Kerrageus paraît bientôt sur la scène et récite en
arabe un long monologue auquel nous ne comprenons, naturellement, rien du tout
mais qui doit être fort intéressant si j’en juge par l’air attentif des
auditeurs. Heureusement que j’ai pris avant de venir ici mes informations sur
ledit Kerrageus et le récit qu’on m’a fait des exploits du personnage m’aidera
à comprendre le spectacle. Kerrageus est un personnage populaire en Orient
comme Polichinelle en France ; comme son confrère d’Occident, c’est un mauvais
sujet qui rosse les gendarmes, détrousse les passants et fait bien d’autres
vilenies encore, le tout à la grande joie du public arabe.
Mais il ne faut pas croire que tout se passe en
scènes puériles ou drolatiques.
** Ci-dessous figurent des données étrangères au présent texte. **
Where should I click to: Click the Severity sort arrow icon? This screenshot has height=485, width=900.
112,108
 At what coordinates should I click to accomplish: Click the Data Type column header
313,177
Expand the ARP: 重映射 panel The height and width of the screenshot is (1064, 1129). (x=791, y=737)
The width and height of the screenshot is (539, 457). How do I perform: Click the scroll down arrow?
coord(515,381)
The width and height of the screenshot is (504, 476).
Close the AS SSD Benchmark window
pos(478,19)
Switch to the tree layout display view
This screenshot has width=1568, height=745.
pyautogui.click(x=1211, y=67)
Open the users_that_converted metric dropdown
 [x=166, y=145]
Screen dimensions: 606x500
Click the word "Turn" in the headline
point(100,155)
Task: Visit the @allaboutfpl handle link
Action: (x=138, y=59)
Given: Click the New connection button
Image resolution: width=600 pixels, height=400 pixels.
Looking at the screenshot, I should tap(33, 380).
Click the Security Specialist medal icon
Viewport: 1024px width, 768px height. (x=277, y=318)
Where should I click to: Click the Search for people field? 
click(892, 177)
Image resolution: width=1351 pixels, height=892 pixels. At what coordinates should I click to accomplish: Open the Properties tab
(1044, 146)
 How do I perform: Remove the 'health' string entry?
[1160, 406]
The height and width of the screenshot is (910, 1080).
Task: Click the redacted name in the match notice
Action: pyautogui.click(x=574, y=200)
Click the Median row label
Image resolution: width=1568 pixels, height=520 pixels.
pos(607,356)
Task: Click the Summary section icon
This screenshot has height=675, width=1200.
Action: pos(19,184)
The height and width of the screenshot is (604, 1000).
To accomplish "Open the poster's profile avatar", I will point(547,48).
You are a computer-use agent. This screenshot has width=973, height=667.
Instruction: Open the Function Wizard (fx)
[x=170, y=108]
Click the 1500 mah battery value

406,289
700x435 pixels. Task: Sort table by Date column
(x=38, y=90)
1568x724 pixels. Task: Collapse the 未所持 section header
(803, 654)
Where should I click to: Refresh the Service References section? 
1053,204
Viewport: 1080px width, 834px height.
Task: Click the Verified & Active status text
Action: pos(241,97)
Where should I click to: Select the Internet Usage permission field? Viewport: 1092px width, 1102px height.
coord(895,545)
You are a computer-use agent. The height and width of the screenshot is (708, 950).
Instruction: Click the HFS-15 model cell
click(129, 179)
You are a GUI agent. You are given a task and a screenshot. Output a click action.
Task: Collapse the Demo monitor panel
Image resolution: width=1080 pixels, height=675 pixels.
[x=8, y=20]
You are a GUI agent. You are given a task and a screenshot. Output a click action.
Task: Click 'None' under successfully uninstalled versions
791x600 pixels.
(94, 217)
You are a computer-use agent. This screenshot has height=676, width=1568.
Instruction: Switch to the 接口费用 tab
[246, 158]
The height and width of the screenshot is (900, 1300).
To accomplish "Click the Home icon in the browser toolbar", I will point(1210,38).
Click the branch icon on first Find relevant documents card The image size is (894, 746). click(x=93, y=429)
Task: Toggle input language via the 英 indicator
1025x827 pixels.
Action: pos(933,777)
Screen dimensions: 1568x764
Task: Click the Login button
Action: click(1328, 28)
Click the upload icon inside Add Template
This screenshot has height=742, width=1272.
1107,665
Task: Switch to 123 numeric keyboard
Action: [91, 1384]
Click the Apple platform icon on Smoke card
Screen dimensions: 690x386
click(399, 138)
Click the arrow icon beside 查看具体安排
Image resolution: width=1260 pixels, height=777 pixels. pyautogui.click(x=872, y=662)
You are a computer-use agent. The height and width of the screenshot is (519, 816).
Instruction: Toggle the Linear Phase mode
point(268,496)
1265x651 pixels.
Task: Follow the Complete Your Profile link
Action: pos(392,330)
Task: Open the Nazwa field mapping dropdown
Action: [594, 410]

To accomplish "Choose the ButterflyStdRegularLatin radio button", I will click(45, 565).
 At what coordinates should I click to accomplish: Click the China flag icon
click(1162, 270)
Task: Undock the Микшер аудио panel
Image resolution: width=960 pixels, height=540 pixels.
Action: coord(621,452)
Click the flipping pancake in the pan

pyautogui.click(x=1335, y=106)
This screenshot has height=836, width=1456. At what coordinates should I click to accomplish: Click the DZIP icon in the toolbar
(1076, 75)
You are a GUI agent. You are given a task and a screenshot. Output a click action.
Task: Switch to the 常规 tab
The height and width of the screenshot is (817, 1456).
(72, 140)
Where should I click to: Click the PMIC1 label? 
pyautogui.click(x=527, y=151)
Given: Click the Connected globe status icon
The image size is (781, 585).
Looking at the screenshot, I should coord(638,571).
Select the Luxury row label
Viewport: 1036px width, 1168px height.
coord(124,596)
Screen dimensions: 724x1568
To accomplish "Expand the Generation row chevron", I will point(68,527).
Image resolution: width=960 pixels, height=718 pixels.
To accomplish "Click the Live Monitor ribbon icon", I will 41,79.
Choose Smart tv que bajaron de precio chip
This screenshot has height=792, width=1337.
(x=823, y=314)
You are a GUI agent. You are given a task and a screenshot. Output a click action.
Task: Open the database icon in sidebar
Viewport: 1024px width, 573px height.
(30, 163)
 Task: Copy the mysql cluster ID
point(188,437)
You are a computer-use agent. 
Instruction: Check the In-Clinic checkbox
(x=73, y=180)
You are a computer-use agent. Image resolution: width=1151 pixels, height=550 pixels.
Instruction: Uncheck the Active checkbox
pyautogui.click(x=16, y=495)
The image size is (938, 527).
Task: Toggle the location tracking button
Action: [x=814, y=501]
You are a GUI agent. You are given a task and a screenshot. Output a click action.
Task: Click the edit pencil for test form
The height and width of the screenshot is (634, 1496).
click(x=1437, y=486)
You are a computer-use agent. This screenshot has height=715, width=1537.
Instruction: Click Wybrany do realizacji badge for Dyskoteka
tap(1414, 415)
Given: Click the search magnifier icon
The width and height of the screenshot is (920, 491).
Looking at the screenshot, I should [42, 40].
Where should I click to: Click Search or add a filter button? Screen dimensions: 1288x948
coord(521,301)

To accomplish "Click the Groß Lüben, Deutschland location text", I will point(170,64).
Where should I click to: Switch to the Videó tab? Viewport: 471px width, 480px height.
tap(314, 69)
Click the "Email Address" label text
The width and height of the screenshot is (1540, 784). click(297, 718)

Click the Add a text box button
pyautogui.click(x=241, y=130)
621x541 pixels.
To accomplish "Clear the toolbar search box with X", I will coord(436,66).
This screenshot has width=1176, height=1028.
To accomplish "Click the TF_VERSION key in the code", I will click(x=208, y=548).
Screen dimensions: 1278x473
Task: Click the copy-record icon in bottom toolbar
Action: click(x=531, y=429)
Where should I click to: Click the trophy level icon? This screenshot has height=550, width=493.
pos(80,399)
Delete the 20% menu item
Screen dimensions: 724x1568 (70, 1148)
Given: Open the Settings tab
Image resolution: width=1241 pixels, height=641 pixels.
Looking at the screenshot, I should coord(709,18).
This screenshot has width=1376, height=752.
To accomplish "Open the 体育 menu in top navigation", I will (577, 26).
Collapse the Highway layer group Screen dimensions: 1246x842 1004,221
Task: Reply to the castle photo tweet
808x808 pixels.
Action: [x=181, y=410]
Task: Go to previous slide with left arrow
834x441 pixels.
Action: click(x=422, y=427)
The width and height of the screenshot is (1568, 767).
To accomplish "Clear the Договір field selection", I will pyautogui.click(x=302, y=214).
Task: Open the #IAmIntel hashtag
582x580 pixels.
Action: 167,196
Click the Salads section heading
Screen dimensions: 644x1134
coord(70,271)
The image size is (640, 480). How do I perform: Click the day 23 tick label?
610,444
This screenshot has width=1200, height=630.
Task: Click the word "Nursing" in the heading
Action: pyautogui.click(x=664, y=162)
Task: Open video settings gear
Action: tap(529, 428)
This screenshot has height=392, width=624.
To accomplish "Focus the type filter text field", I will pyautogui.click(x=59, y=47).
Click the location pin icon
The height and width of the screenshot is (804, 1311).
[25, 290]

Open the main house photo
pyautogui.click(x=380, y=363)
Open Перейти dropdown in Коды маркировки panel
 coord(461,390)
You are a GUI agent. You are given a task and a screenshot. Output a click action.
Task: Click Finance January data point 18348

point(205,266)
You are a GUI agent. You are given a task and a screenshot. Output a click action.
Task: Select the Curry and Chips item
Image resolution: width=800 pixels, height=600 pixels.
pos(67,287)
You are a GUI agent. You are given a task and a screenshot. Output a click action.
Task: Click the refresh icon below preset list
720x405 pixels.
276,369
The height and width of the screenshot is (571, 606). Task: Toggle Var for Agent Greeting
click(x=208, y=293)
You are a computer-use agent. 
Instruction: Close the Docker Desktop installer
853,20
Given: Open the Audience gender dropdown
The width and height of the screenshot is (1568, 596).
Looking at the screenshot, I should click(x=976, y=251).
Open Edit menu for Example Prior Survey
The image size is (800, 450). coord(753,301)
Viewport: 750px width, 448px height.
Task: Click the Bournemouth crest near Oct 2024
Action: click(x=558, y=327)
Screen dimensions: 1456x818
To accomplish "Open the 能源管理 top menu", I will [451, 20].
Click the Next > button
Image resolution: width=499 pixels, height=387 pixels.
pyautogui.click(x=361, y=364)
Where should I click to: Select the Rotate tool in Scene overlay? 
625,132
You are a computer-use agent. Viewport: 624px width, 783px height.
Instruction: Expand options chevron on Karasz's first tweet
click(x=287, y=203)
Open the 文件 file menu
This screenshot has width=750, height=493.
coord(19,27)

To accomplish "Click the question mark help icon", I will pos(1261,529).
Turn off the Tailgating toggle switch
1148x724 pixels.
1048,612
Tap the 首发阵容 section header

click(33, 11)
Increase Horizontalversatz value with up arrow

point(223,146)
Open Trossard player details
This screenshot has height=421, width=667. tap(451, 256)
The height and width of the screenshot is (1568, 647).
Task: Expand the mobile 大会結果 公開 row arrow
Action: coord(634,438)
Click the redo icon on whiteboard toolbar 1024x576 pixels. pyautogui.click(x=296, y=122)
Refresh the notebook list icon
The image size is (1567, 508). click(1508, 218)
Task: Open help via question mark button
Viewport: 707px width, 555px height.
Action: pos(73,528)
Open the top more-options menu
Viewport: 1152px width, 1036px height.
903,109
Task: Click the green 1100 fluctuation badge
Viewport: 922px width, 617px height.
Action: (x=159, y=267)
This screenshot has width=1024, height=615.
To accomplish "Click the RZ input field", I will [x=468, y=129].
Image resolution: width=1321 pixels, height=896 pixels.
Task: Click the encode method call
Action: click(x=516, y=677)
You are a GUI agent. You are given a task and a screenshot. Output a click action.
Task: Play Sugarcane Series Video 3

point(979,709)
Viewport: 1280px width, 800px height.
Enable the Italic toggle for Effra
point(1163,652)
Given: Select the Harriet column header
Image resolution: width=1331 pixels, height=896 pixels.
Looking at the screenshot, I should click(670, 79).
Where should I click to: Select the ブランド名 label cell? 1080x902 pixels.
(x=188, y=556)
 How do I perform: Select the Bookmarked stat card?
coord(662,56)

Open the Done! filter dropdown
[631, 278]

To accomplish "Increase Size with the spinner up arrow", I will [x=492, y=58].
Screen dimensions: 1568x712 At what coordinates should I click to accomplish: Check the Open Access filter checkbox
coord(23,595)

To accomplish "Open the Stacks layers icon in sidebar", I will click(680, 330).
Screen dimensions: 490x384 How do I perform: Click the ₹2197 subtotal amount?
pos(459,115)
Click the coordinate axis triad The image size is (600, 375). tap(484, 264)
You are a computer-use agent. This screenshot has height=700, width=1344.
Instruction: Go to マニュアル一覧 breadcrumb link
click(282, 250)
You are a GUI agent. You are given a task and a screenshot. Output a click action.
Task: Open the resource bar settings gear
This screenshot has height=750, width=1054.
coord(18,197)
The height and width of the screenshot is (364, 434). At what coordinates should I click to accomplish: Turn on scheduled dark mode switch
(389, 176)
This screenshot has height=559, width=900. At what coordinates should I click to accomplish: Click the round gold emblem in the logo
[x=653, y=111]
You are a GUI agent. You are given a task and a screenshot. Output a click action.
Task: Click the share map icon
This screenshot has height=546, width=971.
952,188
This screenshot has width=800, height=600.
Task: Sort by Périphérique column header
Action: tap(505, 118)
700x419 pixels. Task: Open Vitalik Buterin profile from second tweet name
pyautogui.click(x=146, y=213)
A citer des incidents burlesques, il y en a
quelquefois de tragiques et les acteurs ont souvent des monologues pleins de
philosophie. En arrivant sur la scène, Kerragueus expose son rôle sur la terre.
Il se pose en bienfaiteur de l’humanité quoiqu’au fond ce soit le plus grand
coquin du monde. Il se dit protecteur du beau sexe, mais chez lui, foin de la
sentimentalité et des procédés de Don Quichotte. Il parle comme Sancho Pança et
agit à la manière de Diogène le cynique. C’est un Don Juan brutal pour qui rien
n’est sacré et qui fait bon marché de l’honneur des femmes. Tant pis pour
celles qui tombent entre ses mains, il les sacrifie sans pitié sur l’autel du
dieu Priape dont il est le grand pontife sur la terre. Les honnêtes gens qui
cherchent à ramener ce brigand à des sentiments meilleurs sont fort maltraités
et se sauvent roués de coups de bâton quand il ne leur arrive pas pire encore.
Les ombres qui s’agitent derrière la toile ont pour
but de figurer par des images matérielles cet exposé philosophique. Elles nous
montrent Kerrageus tour à tour chez lui, dans son harem, sur la place publique,
au milieu de ses juges ou de ses victimes.